Lin- cells transduced with either a LV-NY-ESO-1 TCR/sr39TK, LV-NY-ESO-1 TCR or LV-empty vector were transplanted into myelodepleted HLA-A2/K^b mice. Mice were euthanized at three months after BMT. A. Hematology at 3 months after BMT (n=5–9). WBC, White Blood Cells; RBC, Red Blood Cells; HGB, Hemoglobin. * p<0.05 vs untreated and # p<0.05 vs Mock-transduced. Pair-wise Comparison with Tukey-Kramer. B. Lentivirus VCN in the bone marrow, spleen and blood at three months after BMT. The VCN is normalized with the VCN value of the transplanted cells. Mean ±SEM are plotted (n=6–9). *p<0.05 vs untreated and # p<0.05 vs Mock-transduced. Pair-wise multiple comparison analysis using the Dwass, Steel, Critchlow-Fligner method. C. In vitro immortalization assay. Replating frequency/VCN ratio for mock transduced Lin- cells (n=3), Lin- cells transduced with SF91-eGFP-RRE (n=20) and Lin- cells transduced with the LV-NY-ESO-1 TCR/sr39TK (n=17). Fisher’s exact test (two-sided), p-value = 0.004, and Wilcoxon rank-sum test (two sided), p-value = 0.004, between the SF91-eGFP-RRE transduced group and the LV-NYESO-1 TCR/sr39TK group.

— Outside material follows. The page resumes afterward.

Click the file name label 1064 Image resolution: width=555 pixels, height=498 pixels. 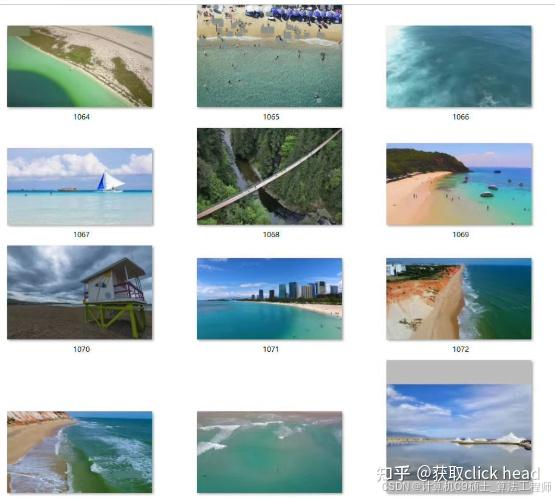81,117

Figure 6.. PBSC product stability.

An aliquot of cryopreserved PBSC product was recovered at different time points post-cryopreservation: Thawed Cell Product (TCP Day 1, n=2), 30 days (TCP Day 30, n=5), 90 days (TCP Day 90, n=3) and 180 days (TCP Day 180, n=2) after cryopreservation (panels A and B). The stability parameters of the recovered PBSC product stored at RT or 4–8°C were analyzed after 3, 6, 24 and 48h post-thaw and compared to those at 0h, (n=9), (Panels C – F). A. Total nucleated cells (TNC) viability (by trypan blue exclusion), CD34 recovery (by ISCHAGE method) and the percentage of TNCs that grew into hematopoietic colonies when cultured in MethoCult complete medium for 14 days (CFU potential) was assessed at different time points after the cryopreservation. There was no significant difference between the examined time points and fresh cell product (FCP) (p=0.17, p=0.31 and p=0.45 for TNC viability, CD34 recovery and CFU potential, respectively). Data are presented as mean±SD. B. The percentages of CFU-G/M/GM (colony-forming unit-granulocyte/-macrophage/-granulocyte and macrophage), CFU-e/BFU-e (colony-forming unit-erythroid/Burst-forming unit erythroid) and CFU-GEMM (colony-forming unit granulocyte, erythrocyte, monocyte, megakaryocyte) colonies after 14 days culture in MethoCult complete medium. Colonies were scored with the aid of a Zeiss Vert.A1 inverted microscope. Results are expressed as the percentage of CFU subtype per total cells plated. There were no statistically significant differences in the percentage of CFU-G/M/GM (p=0.24), CFU-e/BFU-e (p=0.68) and CFU-GEMM (p=0.52) between different time points and fresh CP. C. Percentage of viable TNC in the PBSC product at 0, 3, 6, 24 and 48h post thaw established by trypan blue exclusion essay. D. Percentage of viable CD34+ at 0, 3, 6, 24 and 48h post-thaw assessed by flow cytometry (ISCHAGE method). E. Percentage of CD34 recovery at the different time points post thawing calculated by dividing “the number of CD34+ cells/ml at 0h” by the “number of CD34+ cells/ml at 3, 6, 24 and 48h time points” and multiplying by 100%. F. Clonogenic potential of the PBSC product 0, 3, 6, 24 and 48h post thaw measured by the percentage of TNCs that grew into hematopoietic colonies. The horizontal bars show averaged values (*p<0.05, **p<0.01 and ***p<0.001 when compared to the 0h time point, by Tukey-Kramer test).